Protesters Arrested Outside Peabody Meeting
Peabody Energy is getting protests from all sides.
More than 50 people gathered outside the corporation’s annual meeting Thursday in Clayton, including Washington University students, St. Louis activists, rural southern Illinoisans and American Indians from Black Mesa, Ariz.
Ten protesters were arrested outside the Ritz-Carlton, where the meeting was held.
The complaints they expressed were as different as their backgrounds, but the group is unified in its opposition to coal.
Judy Kellen and her husband live on a farm outside Rocky Branch, Ill. The 74-year-old said the noise and pollution from Peabody’s proposed strip mine will push several elderly couples out of the area. Kellen recently bought stock in the company, so that she could attend the meeting and address Peabody’s CEO Greg Boyce.
"I wanted to tell Mr. Boyce that there’s got to be a better way to do this than running so many people out of our homes," she said.
Kellen said she didn’t get the opportunity. She and a handful of other shareholders who intended to voice concerns were escorted to a separate room. Organizers said two of the shareholders were arrested when they tried to get into the main shareholder’s gathering.
But Peabody spokesman Vic Svec said they could have asked their questions from the overflow room.
"It allows for full participation of the meeting, people are allowed to ask questions, to have a discussion, and to hear all proceedings and to participate fully," he said. "But [the overflow room] is to allow for an orderly meeting."
Several Washington University students also took part in Thursday’s protest. Julie Ho was involved in a 17-day sit-in demanding the school break ties with the corporation. That effort culminated in the arrest of seven students who attempted to get into a university board of trustees’ meeting to ask Peabody’s CEO to resign from the board.
"We’re here to come together as a united front against Peabody," Ho said. "So we’re here for all the same reasons that we were at Wash U, but we think this fight is very intimately connected to what we’re doing."

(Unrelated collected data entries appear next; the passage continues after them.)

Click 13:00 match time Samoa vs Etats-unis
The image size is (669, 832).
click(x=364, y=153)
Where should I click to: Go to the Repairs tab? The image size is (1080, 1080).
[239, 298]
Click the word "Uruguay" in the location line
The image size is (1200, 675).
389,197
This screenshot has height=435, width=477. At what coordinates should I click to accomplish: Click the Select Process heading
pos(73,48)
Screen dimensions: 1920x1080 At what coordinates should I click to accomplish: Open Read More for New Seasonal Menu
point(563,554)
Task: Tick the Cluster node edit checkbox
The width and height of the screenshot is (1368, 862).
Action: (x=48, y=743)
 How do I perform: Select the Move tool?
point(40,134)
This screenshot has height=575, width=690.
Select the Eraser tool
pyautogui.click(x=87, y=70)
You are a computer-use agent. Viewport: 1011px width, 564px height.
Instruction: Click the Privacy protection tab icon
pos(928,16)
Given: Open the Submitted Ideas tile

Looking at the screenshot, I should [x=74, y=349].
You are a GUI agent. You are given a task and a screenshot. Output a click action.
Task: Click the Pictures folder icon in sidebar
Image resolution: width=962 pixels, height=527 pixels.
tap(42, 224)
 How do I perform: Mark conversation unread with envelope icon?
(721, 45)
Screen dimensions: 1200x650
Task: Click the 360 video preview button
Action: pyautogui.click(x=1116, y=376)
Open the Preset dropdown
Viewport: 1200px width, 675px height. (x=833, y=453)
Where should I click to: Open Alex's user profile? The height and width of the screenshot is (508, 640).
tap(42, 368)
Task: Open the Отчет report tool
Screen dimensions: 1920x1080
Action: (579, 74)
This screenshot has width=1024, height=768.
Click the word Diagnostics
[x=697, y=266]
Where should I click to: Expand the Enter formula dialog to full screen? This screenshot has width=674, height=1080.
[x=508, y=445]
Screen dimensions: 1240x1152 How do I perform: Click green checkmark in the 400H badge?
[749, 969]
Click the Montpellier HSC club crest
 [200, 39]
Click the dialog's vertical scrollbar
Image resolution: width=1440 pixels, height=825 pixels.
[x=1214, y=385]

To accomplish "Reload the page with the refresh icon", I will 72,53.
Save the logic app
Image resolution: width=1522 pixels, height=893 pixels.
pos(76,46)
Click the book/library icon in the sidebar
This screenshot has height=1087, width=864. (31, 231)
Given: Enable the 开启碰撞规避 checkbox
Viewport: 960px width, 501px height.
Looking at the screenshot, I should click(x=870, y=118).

Ho is also active in Missourians Organizing for Reform and Empowerment (MORE), which has been instrumental in the "Take Back St. Louis" campaign. That effort gathered more than 36,000 signatures for a ballot initiative to ask citizens to ban corporations who produce “unsustainable energy” from getting tax incentives from the city of St. Louis.
A lawsuit prevented the measure from getting on last month’s ballot. Peabody’s Svec said “scores” of businesses oppose the initiative, while the city of St. Louis is seeking a state law to prevent the measure or similar initiatives.
"This isn’t about Peabody," Svec said. "It’s about keeping the city in the 21st century."
Zach Chasnoff, with MORE, told protestors Thursday that those efforts are subverting democracy.
"Your government does not answer to the people. Unless you count corporations as people," Chasnoff said through a bullhorn to a chorus of boos.
At least two opponents traveled from Black Mesa, Ariz., to try to attend the shareholders meeting. Marshall Johnson called himself an “original shareholder” who works with the organization “To NizhoniAni” in opposition of Peabody’s coal mining in the area. He said 40 years of coal mining and climate change resulting from pollution have depleted the Navajo Aquifer.
"They are in discussion on how to improve their profits, while they are jeopardizing our way of life," Johnson said, pointing to the Ritz where the meeting was being held. "That’s how we are shareholders; the original shareholders."
Peabody reached an agreement with the Navajo Nation and Hopi Tribe in the 1960s. Svec said a minority opposed to mining in the area should instead bring their concerns to the tribes.
As for being attacked from several organizations at once, Svec said it’s part of being a big company.
"What you don’t hear from are the vast majority who wake up every day and want to have low cost electricity and want the air to become a little cleaner," he said. "And that’s the business that we’re about and it was that business that we were engaged in today despite the fact that attention seems to flow to those who were conducting unlawful activities."